→ **What you need to do**: Reproduce the listing in full. Omit the pictures.
** Records supplied follows **
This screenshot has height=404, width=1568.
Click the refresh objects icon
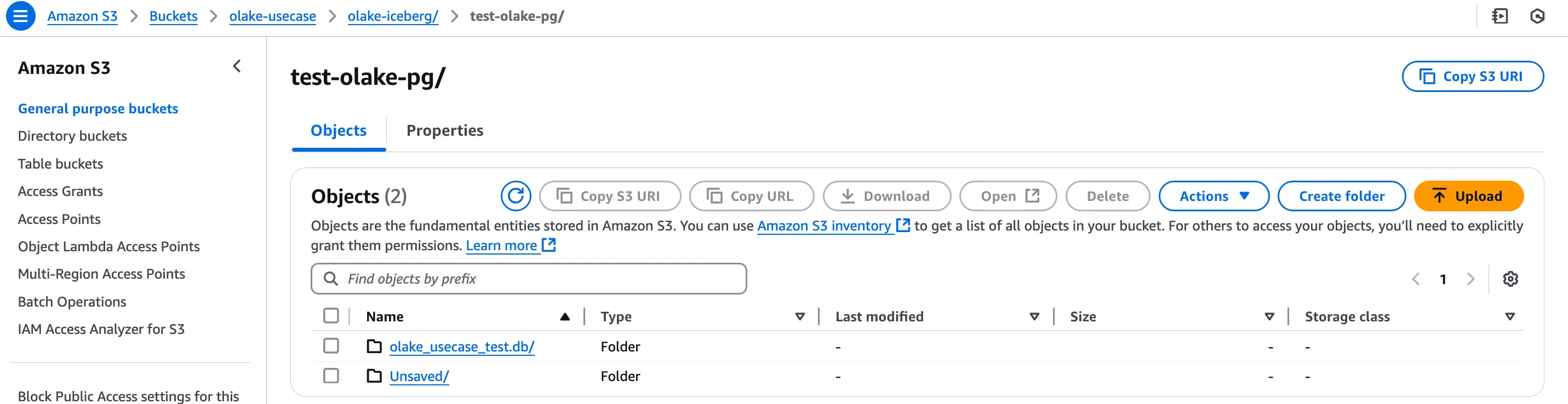pos(515,196)
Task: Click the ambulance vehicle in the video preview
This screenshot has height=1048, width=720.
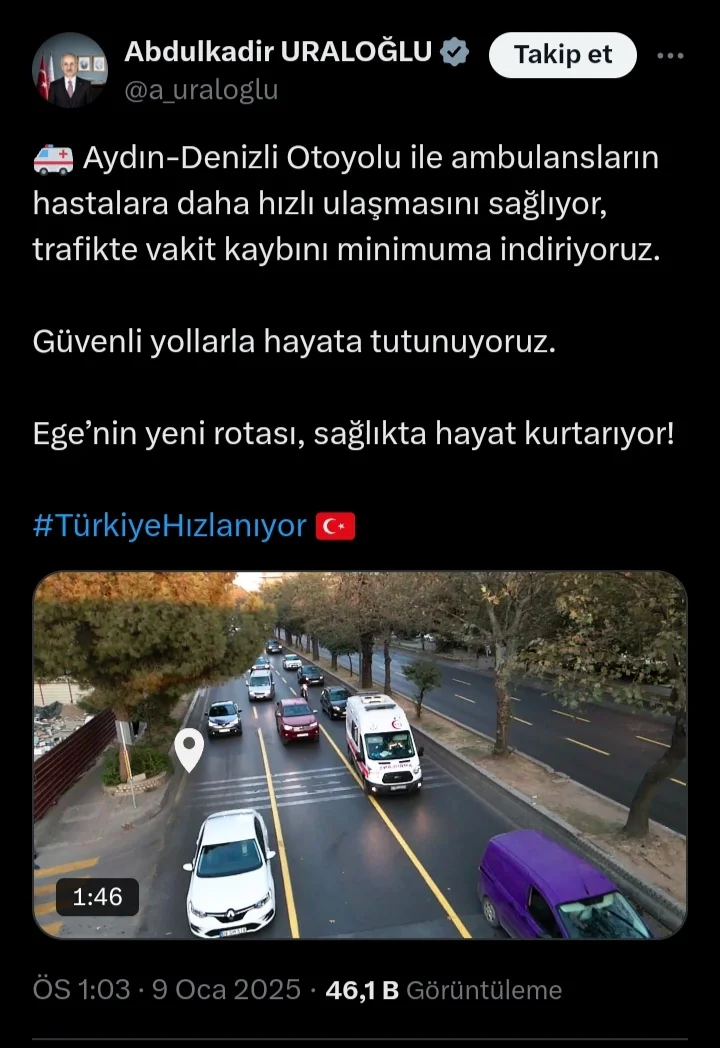Action: [x=383, y=743]
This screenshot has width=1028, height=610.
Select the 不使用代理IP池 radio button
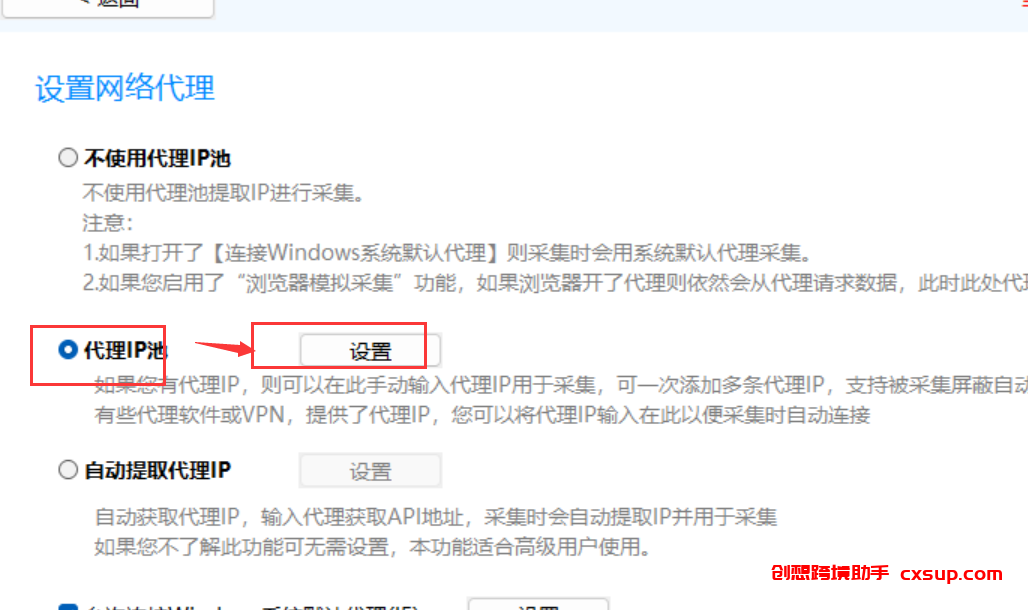68,157
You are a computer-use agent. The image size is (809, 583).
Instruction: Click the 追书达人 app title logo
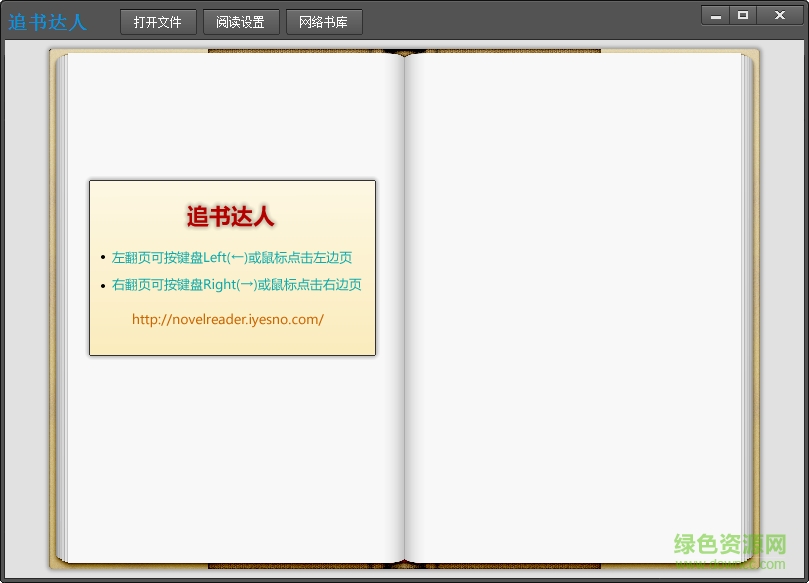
** End of Records supplied **
→ **Answer for the task**:
This screenshot has height=404, width=1568.
Click the refresh objects icon
pos(515,196)
Task: Click the ambulance vehicle in the video preview
This screenshot has height=1048, width=720.
Action: [x=383, y=743]
This screenshot has width=1028, height=610.
Select the 不使用代理IP池 radio button
68,157
You are a computer-use agent. The image size is (809, 583).
Instruction: Click the 追书达人 app title logo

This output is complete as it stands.